Hitro Okesene

Personal information
- Full name: John Haitrosene Okesene
- Born: 22 September 1970 (age 55) Auckland, New Zealand

Playing information
- Height: 180 cm (5 ft 11 in)
- Weight: 125 kg (19 st 10 lb)
- Position: Prop, Hooker
Club
| Years | Team | Pld | T | G | FG | P |
| 1980–93 | Manukau |  |  |  |  |  |
| 1989–92 | Carlisle | 68 | 17 | 3 | 0 | 74 |
| 1994 | Counties Manukau | 23 | 3 | 0 | 0 | 12 |
| 1995–97 | Auckland Warriors | 22 | 2 | 0 | 0 | 8 |
| 1998 | Hull Sharks | 22 | 0 | 0 | 0 | 0 |
| 1999 | Featherstone Rovers | 32 | 3 | 0 | 0 | 12 |
| 2000 | XIII Catalan |  |  |  |  |  |
| 2001–03 | Workington Town | 93 | 10 | 0 | 0 | 40 |
|  | Total | 260 | 35 | 3 | 0 | 146 |
Representative
| Years | Team | Pld | T | G | FG | P |
| 1988–89 | Western Samoa | 1 | 0 | 0 | 0 | 0 |
| 1992–97 | American Samoa | 7 | 2 | 0 | 0 | 0 |
| 1990–94 | Auckland | 9 | 1 | 1 | 0 | 6 |
| 1994–95 | New Zealand | 5 | 1 | 0 | 0 | 4 |

Coaching information
Club
| Years | Team | Gms | W | D | L | W% |
| 2003–05 | Ellenborough RLFC |  |  |  |  |  |
- Source:
- Relatives: Paul Okesene (brother)

= Hitro Okesene =

New Zealand & Samoa international rugby league footballer and coach

John Haitrosene "Hitro" Okesene (/haɪtroʊ oʊkəsiːni/) (born 22 September 1970), also known by the nickname "Nitro", is a former professional rugby league footballer who played in the 1990s and 2000s and represented three countries; Western Samoa, American Samoa and New Zealand.

==Background==
He was born in Auckland, New Zealand. His brother Paul also played international rugby league.

==Playing career==
His early years saw him play in both Auckland competitions, for the Manukau club, and for Carlisle in the English competition during the New Zealand off-season. In 1994 he captained the Counties Manukau Heroes in the Lion Red Cup, and in 1995 was part of the inaugural Auckland Warriors squad. He stayed with Auckland for another two seasons before moving the England to play in the Super League. He played for both the Hull Sharks and Featherstone Rovers before settling at lower division club, Workington Town. There, as in Auckland, he became a cult figure.

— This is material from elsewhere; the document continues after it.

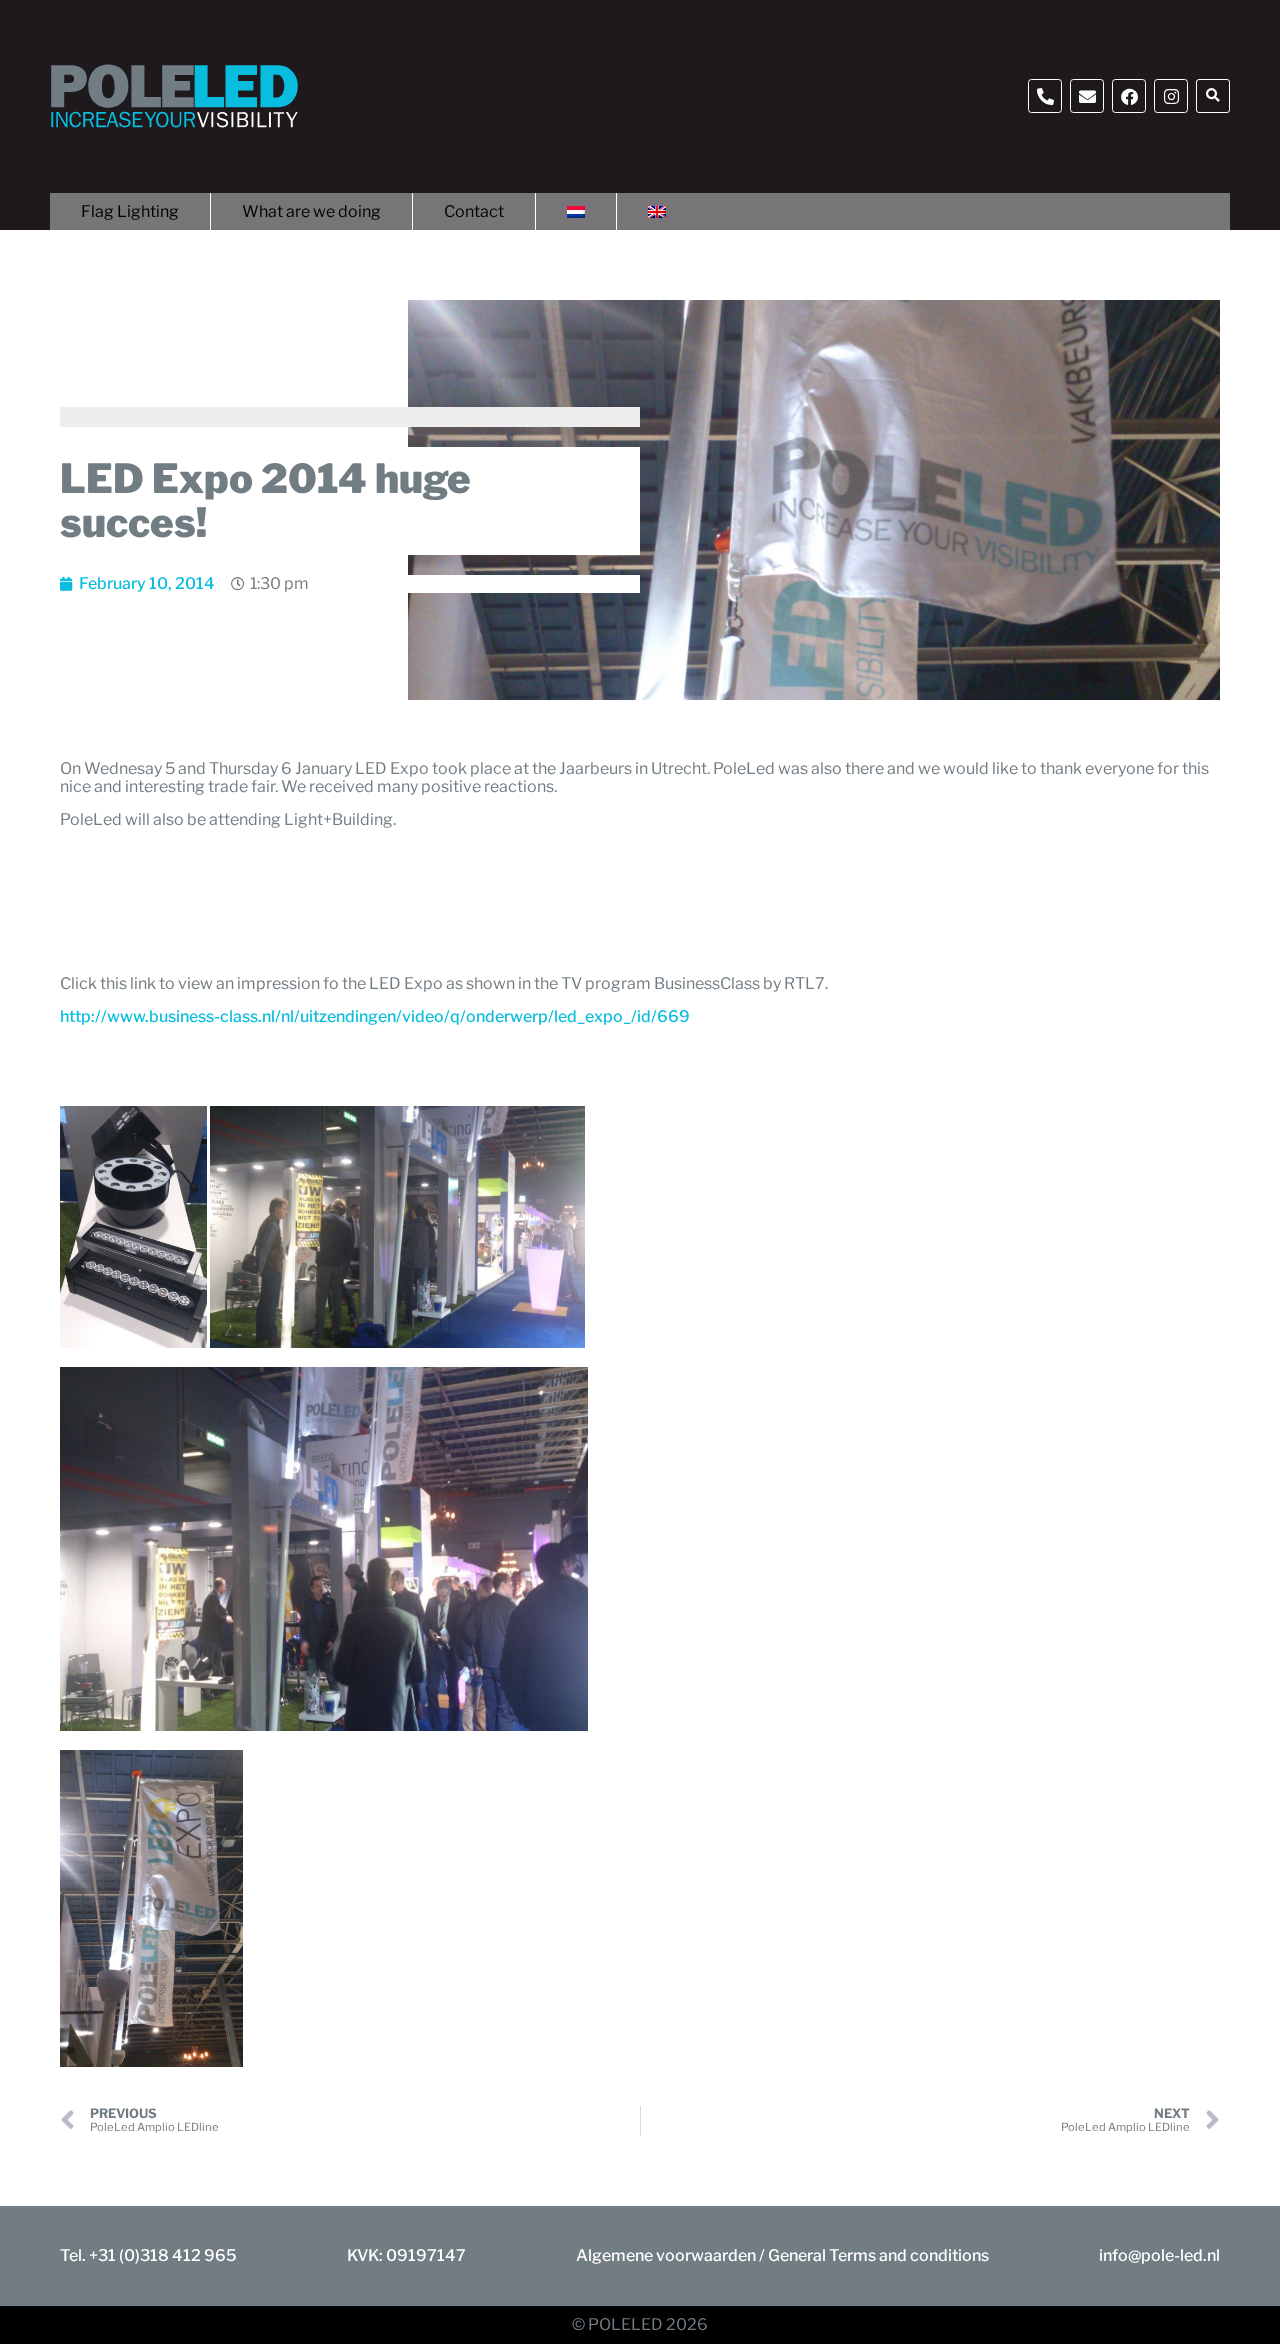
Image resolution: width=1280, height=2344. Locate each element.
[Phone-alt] (1045, 96)
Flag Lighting (130, 211)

===Representative career===
Okesene was a Junior Kiwi in 1988 and 1989. In 1988 he also represented Western Samoa in the Pacific Cup. He later represented American Samoa at the 1992 Pacific Cup alongside his brother Paul.

He played at either or and represented the New Zealand on five occasions both on the 1994 tour of Australia and Papua New Guinea, and at the 1995 Rugby League World Cup.

==Retirement==
In 2003 he retired due to knee troubles and became coach of the Ellenborough Rangers who competed in the Cumbria Amateur Rugby League. He was replaced in 2005 but remains in Cumbria, working in the construction industry.

==Personal life==
Okesene now resides in Cumbria with his wife Donna and three children: Shakayla, Giovanna and Lerocco.